• [REQUIREMENT]: Please return the items below word for word, from the line containing "Duplicate layer with the stacked-plus icon" through the line containing "click(80, 1061)", and omit the pictures.

• [SUPPLIED DATA]:
******

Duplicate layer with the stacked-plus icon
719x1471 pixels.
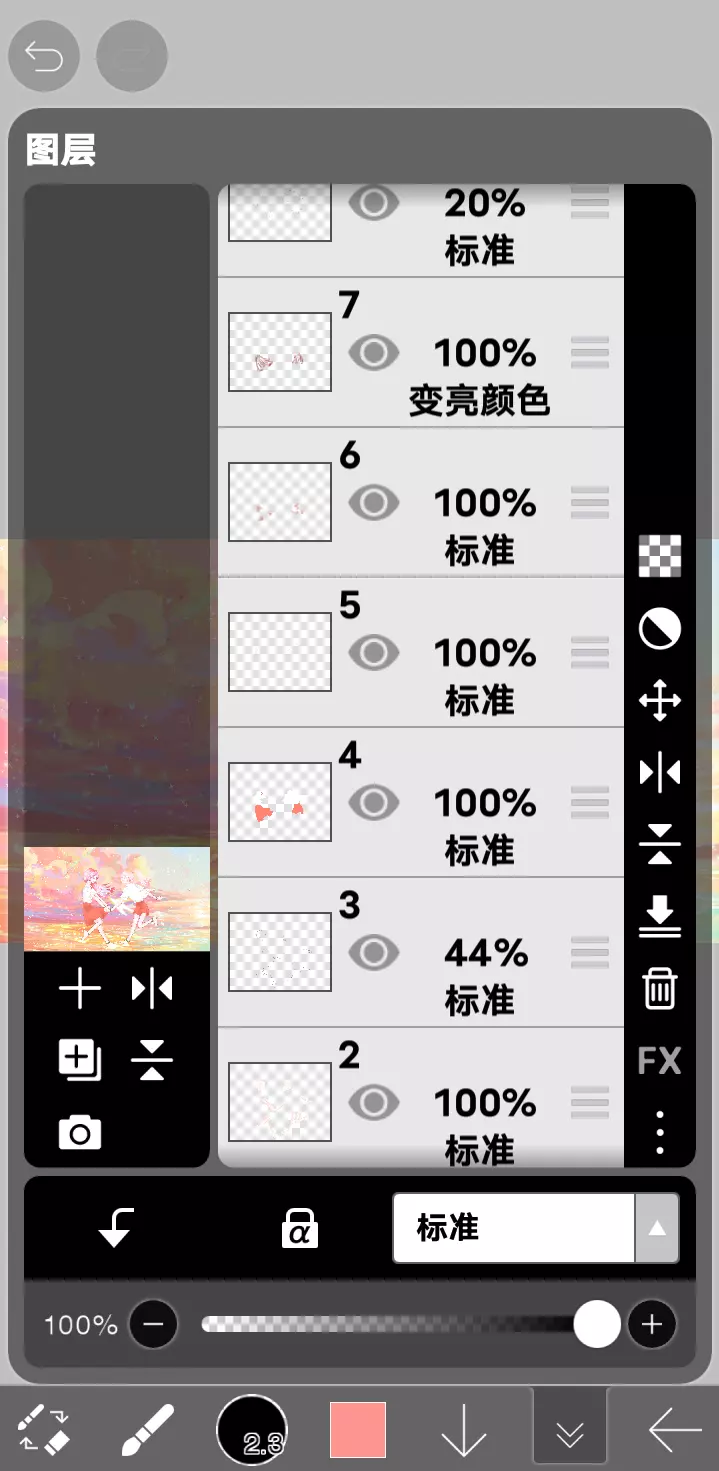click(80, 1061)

******

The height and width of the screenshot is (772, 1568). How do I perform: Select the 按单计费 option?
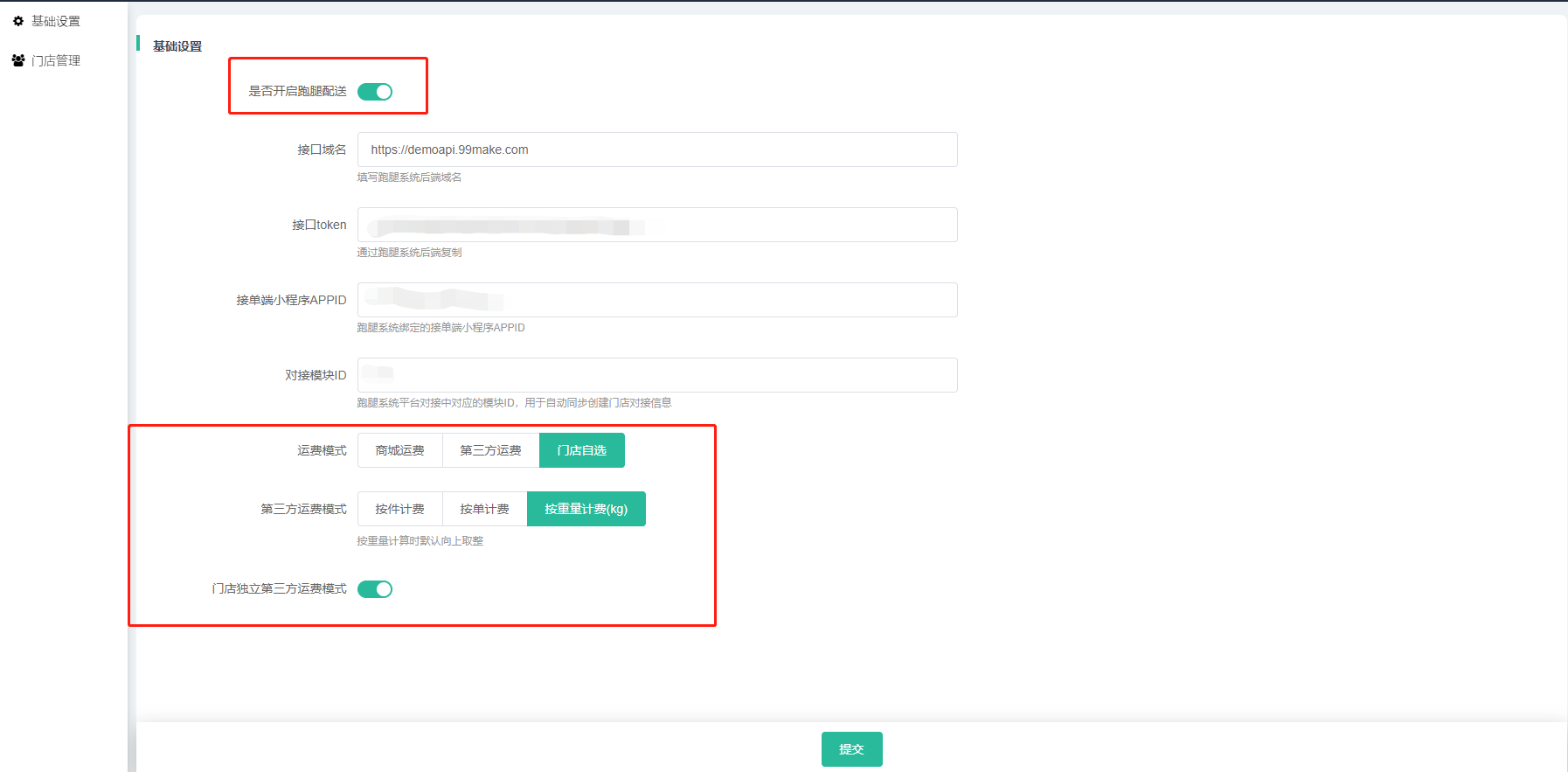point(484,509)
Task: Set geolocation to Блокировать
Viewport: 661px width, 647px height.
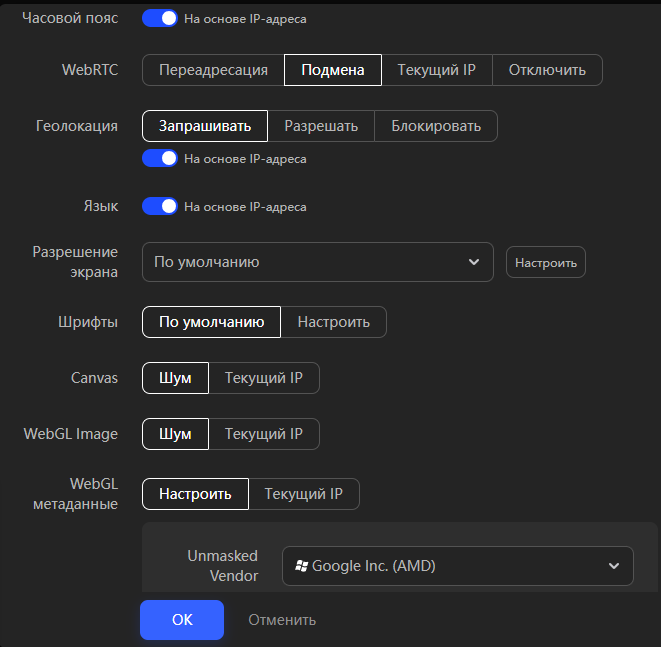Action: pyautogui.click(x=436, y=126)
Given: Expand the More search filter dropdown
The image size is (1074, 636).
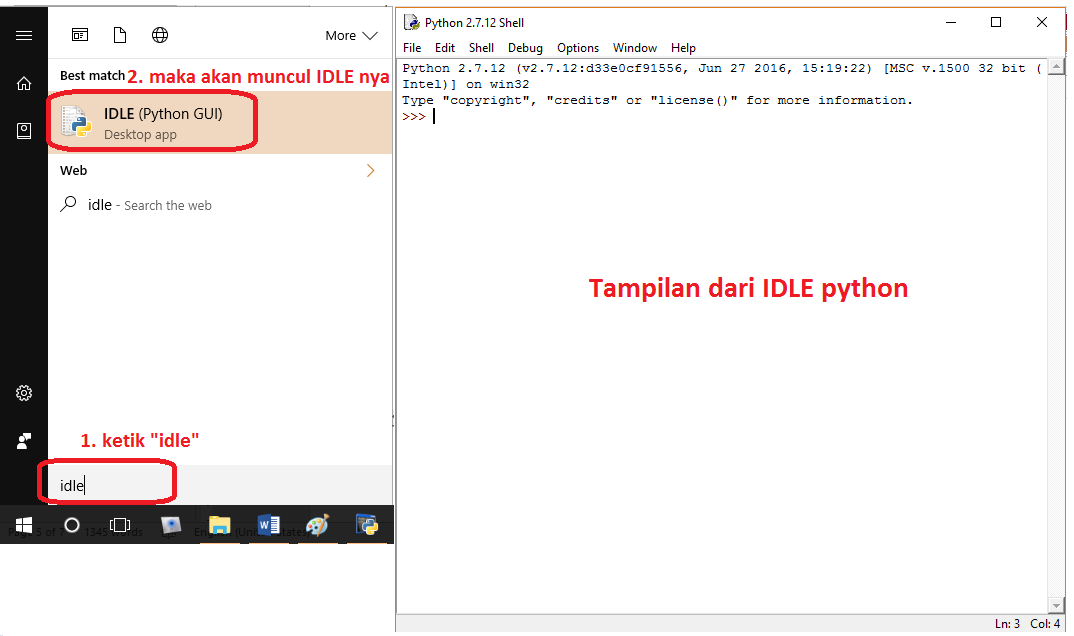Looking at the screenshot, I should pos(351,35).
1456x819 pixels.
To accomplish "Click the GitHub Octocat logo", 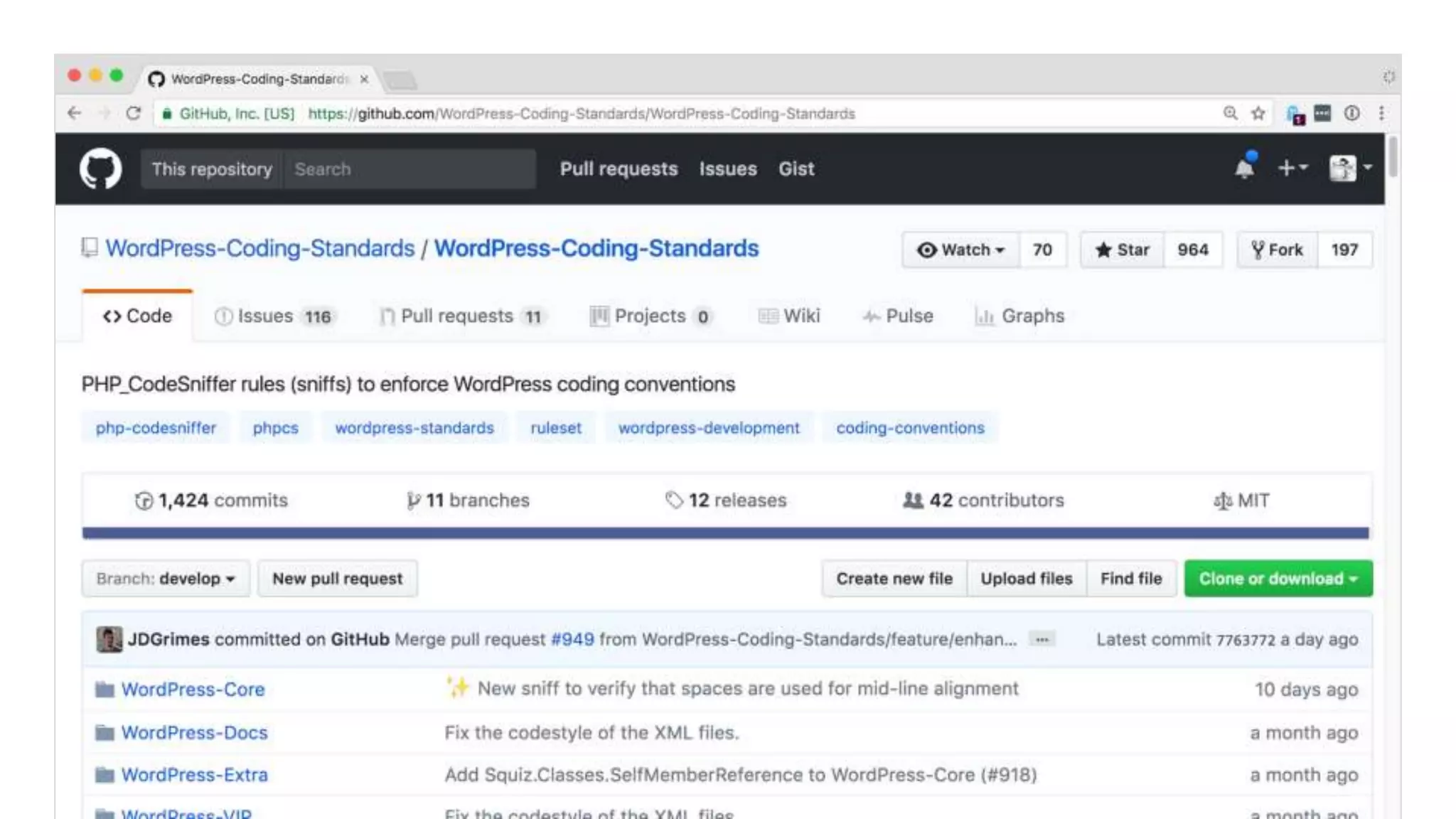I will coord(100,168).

******

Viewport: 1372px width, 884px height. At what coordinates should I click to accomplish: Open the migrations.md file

******

• [WORKED ANSWER]:
Duplicate layer with the stacked-plus icon
719x1471 pixels.
click(80, 1061)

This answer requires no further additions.